VentureHealth has launched its online equity crowdfunding platform for life sciences companies. It provides accredited investors with opportunities to invest in innovative medical technology that ultimately save lives and improve patient care.
“Ultimately we hope that this model could help change the landscape for biomedical financing,” said cofounder Andrew Farquharson. “Since our focus is on breakthroughs in healthcare, success translates to dramatic improvements in clinical outcomes.”
The company uses a “carried-interest” model, which means that it only sees returns if its portfolio companies rather than a broker/dealer commission-based model. Farquharson said this approach is in line with traditional venture capital funds, and means VentureHealth has a strong incentive to only select the most promising opportunities.
The goal is to increase the supply of capital to exciting biomedical companies and make it easier for individual investors to put money into this sector, which is generally reserved for venture capitalists. Venture capitalists, however, are turning their interests elsewhere which presents an issue for startups, companies, scientists, and entrepreneurs.
Fenwick & West recently released a study on the state of the life sciences funding and found that it has fallen by more than $5 billion over the past five years.
“The life science venture financing environment remains challenging, with an increasingly short supply of capital, despite factors such as aging world populations and rising living standards in developing countries that will help support long-run demand for life science innovation,” said partner Matt Rossiter. “While funding from corporate investors, wealthy individuals and disease foundations is helping to fill some of the gap, entrepreneurs that plan to seek venture capital financing would do well to carefully consider factors, such as capital efficiency and a faster path to exit, that can increase the odds of raising scarce funding.”
VentureHealth is stepping in to address these problems. Farquharson and cofounder Mir Imran have extensive experience in medical investing. Farquharson spent two decades building, restructuign, and acquiring life sciences companies and Imran has founded more than 20 life sciences companies and holds more than 200 patents. They previously founded InCube Ventures, a life science venture capital firm focused on solving unmet clinical needs for large patient populations. As crowdfunding and online investment platforms grew in popularity and gained legitimacy, they saw an opportunity to bring investment opportunities to interested individuals.

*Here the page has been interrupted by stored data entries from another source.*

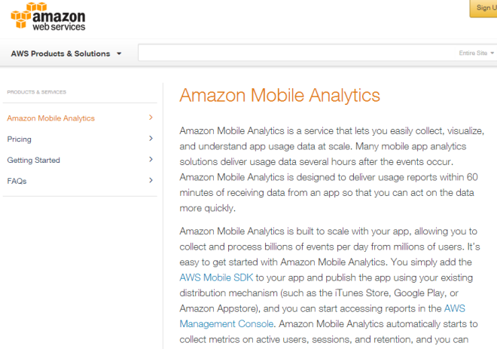The image size is (497, 349).
Task: Open the AWS Products & Solutions menu
Action: coord(60,54)
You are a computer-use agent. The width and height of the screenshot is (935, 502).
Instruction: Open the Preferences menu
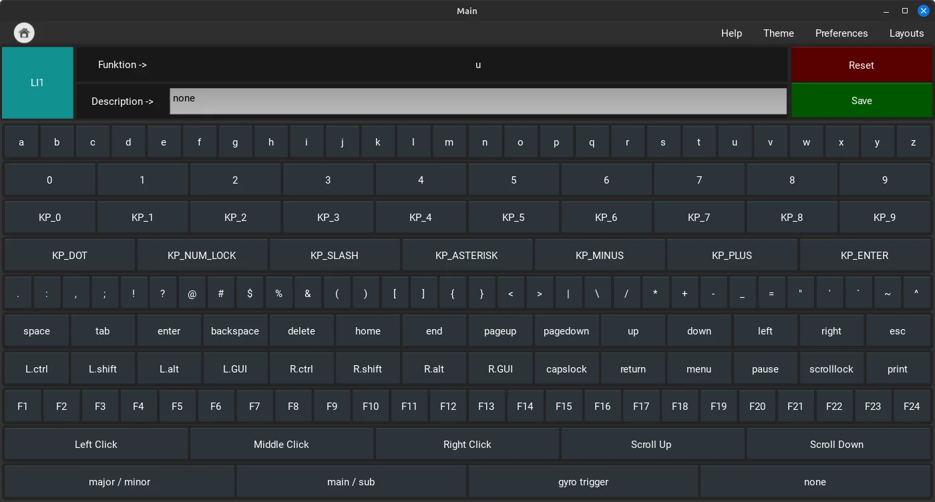[842, 33]
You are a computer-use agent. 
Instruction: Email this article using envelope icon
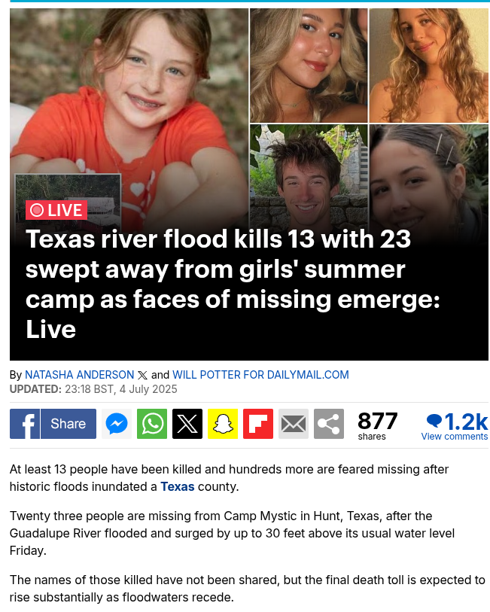(294, 424)
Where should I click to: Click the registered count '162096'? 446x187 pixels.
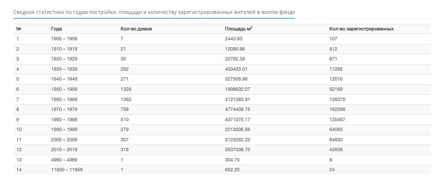point(337,109)
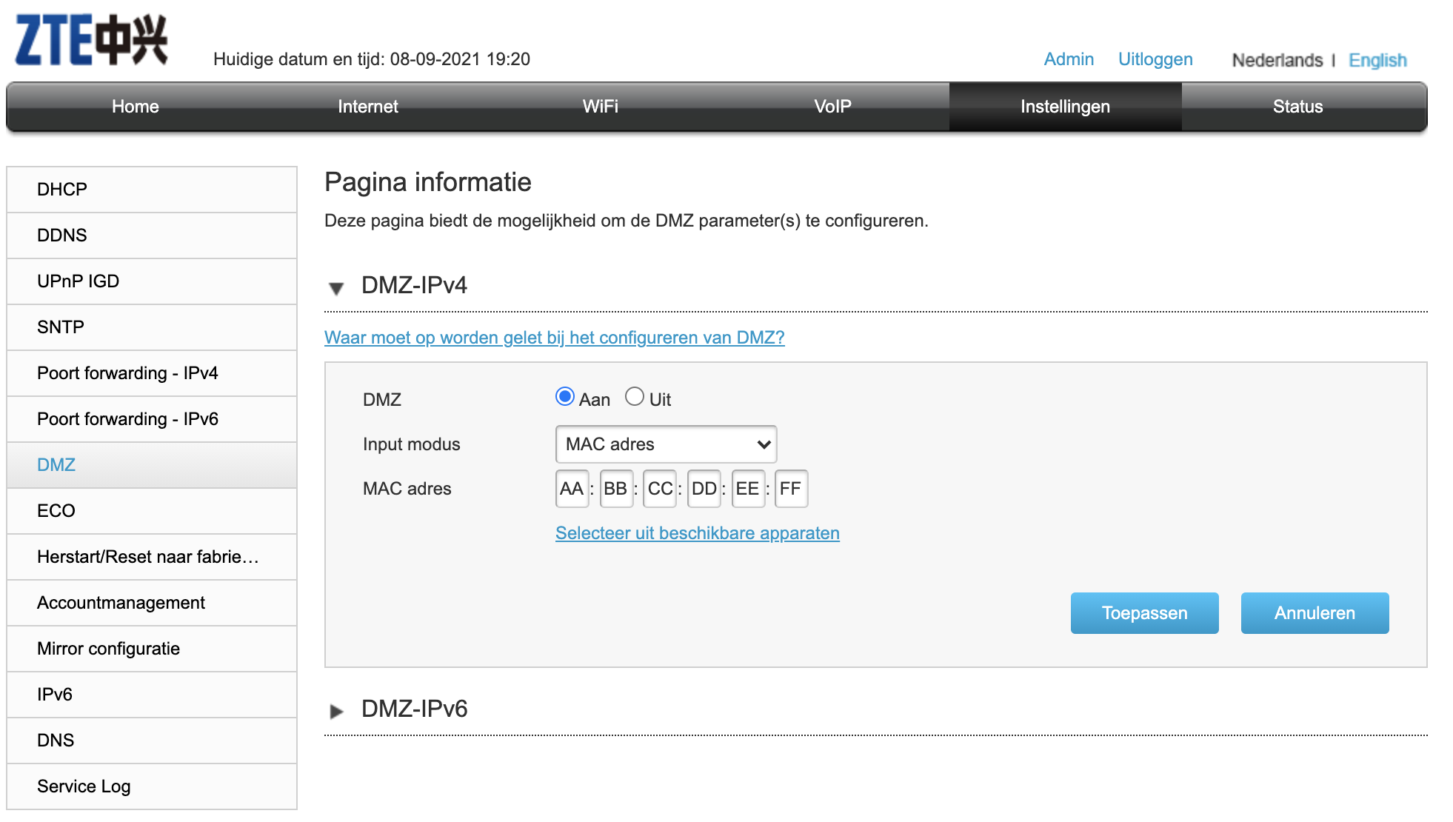Open "Selecteer uit beschikbare apparaten" link
The image size is (1453, 822).
(697, 532)
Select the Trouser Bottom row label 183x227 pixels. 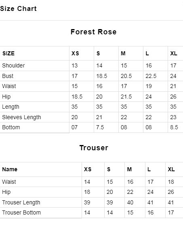[21, 212]

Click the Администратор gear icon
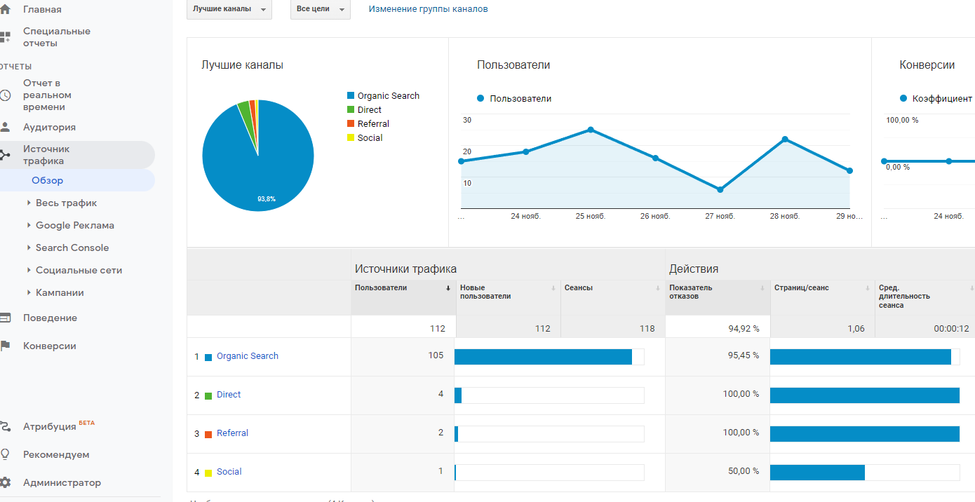point(5,482)
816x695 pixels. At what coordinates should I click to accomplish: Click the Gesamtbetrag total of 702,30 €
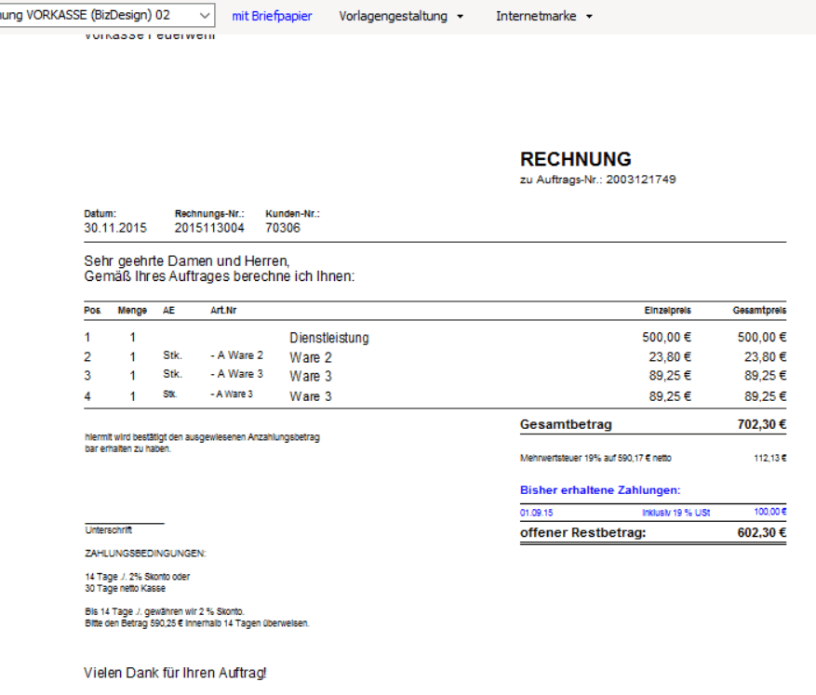click(x=763, y=423)
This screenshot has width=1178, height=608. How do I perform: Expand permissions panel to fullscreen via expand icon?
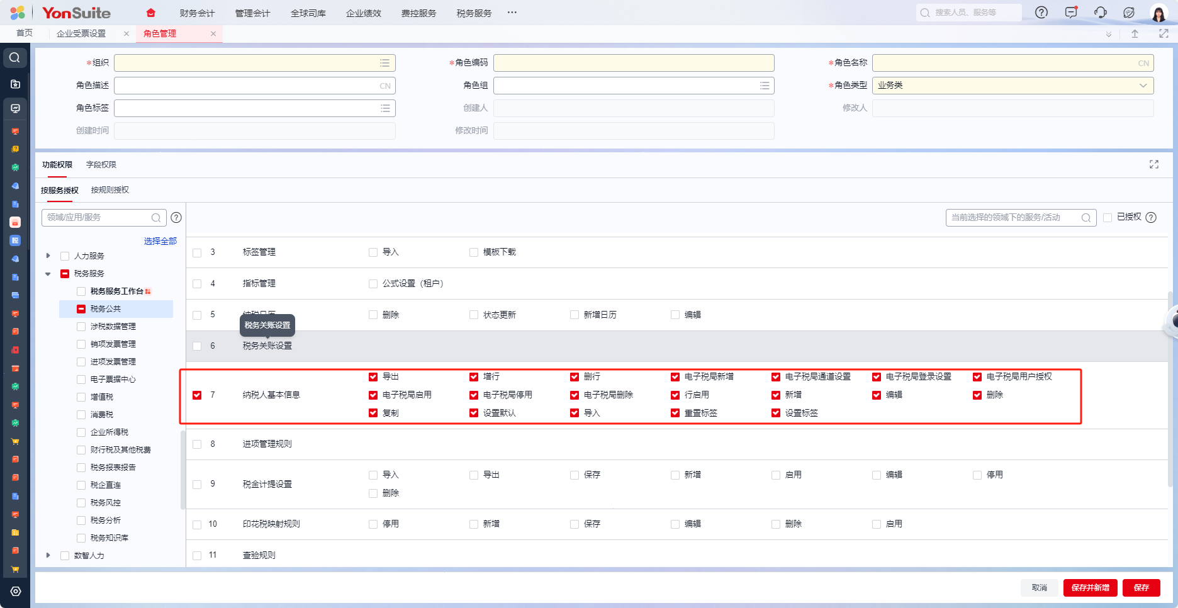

Channel Medsystems, a startup developing “next generation cyroablation technologies” raised $875,000 on VentureHealth as part of its $9.7 million Series B round.
Healthfundr is another recently launched equity-based crowdfunding platform for health startups, although it focuses on opportunities in health IT, digital health, and diagnostic and medical devices. In contrast to the life sciences sector, digital health is taking off and funding is actually on the rise. There is a lot of buzz surrounding digital health right now as changes in national policy effect care providers and mobile technology opens up a whole new world of possibilities. These areas are new and exciting, but life sciences and biomedical tech are crucial parts of the healthcare ecosystem, and they aren’t (and can’t) go anywhere. If funding slows, chances are medical innovation will to, and that’s a pretty scary thought.
VentureHealth is based in San Jose, California.